Professor Ayorinde reminded the audience that Achievers University itself was born out of vision and sacrifice, rising from a virgin forest in 2003 to a fully accredited institution with 35 programmes and over 5,000 students. Yet, despite this contribution, private universities are treated as commercial enterprises, burdened with multiple layers of taxation that consume a significant portion of tuition fees. From local government levies to VAT, company income tax, development levies, and personal taxes on proprietors, education is being taxed as though it were a luxury consumption.

Most troubling is the irony embedded in the new development levy under Nigeria’s 2025 tax reforms, whereby private universities are compelled to contribute to TETFUND, a fund from which they are categorically excluded. In effect, students in private institutions are taxed to fund public institutions alone. As the Pro-Chancellor bluntly puts it, this is not policy coherence; it is policy injustice.

Professor Ayorinde’s argument is fundamentally philosophical: education should never be taxed. It should be supported, subsidised, and incentivised. Taxing education is equivalent to taxing knowledge, opportunity, and the future. Universities, even when privately owned, are non-profit in nature; surplus is reinvested into infrastructure, research, scholarships, and staff development. Burdening them with taxes inevitably leads to higher tuition fees, reduced access, curtailed scholarships, and discouraged investment in education.

Drawing from global best practices, he demonstrated that Nigeria is out of step with the world. In the United States, United Kingdom, Canada, Australia, and South Africa, universities enjoy tax exemptions and fiscal incentives because education is recognised as a public good. These societies understand that the long-term economic and social returns of education far outweigh any short-term tax revenue. Nigeria, by contrast, taxes the very engine it expects to drive industrialisation and innovation.

The Pro-Chancellor’s warning is stark: no nation industrialises by weakening its universities. No knowledge economy emerges by taxing research, innovation, and learning. Every tax imposed on universities ultimately becomes a tax on students, parents, and society at large. The contradiction is painful; we demand world-class universities, yet deny them world-class support.

Together, the speeches of Professors Aremu and Ayorinde form two halves of a single truth. One shows what is possible when institutions are guided by vision, character, and discipline. The other exposes how misguided policy can undermine those very efforts. Both converge on the same conclusion: Nigeria must urgently rethink its relationship with education.

For the graduating students, the lesson is personal and moral. Go forth with courage. Shun social vices. Build character alongside competence. Be prepared to reinvent yourself repeatedly. Achievers University has given you tools; history will judge what you build with them.

For the government, the lesson is structural and urgent. Education must be removed from the tax net.

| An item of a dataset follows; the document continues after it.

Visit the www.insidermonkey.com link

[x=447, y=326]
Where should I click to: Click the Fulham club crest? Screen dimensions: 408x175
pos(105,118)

Private universities must be treated as partners, not revenue sources. TETFUND must be reformed to include all institutions contributing to national human capital development. Anything less is discriminatory and self-defeating.

For Nigeria, the message is existential. You cannot tax the engine of progress and expect the nation to move forward. Education is the heart of development, the backbone of innovation, and the seedbed of leadership. To weaken it through policy incoherence is to mortgage the future.

Achievers University’s convocation thus becomes more than a ceremony. It becomes a mirror reflecting what Nigeria can achieve when vision is matched with integrity, and warning what it stands to lose when policy forgets purpose.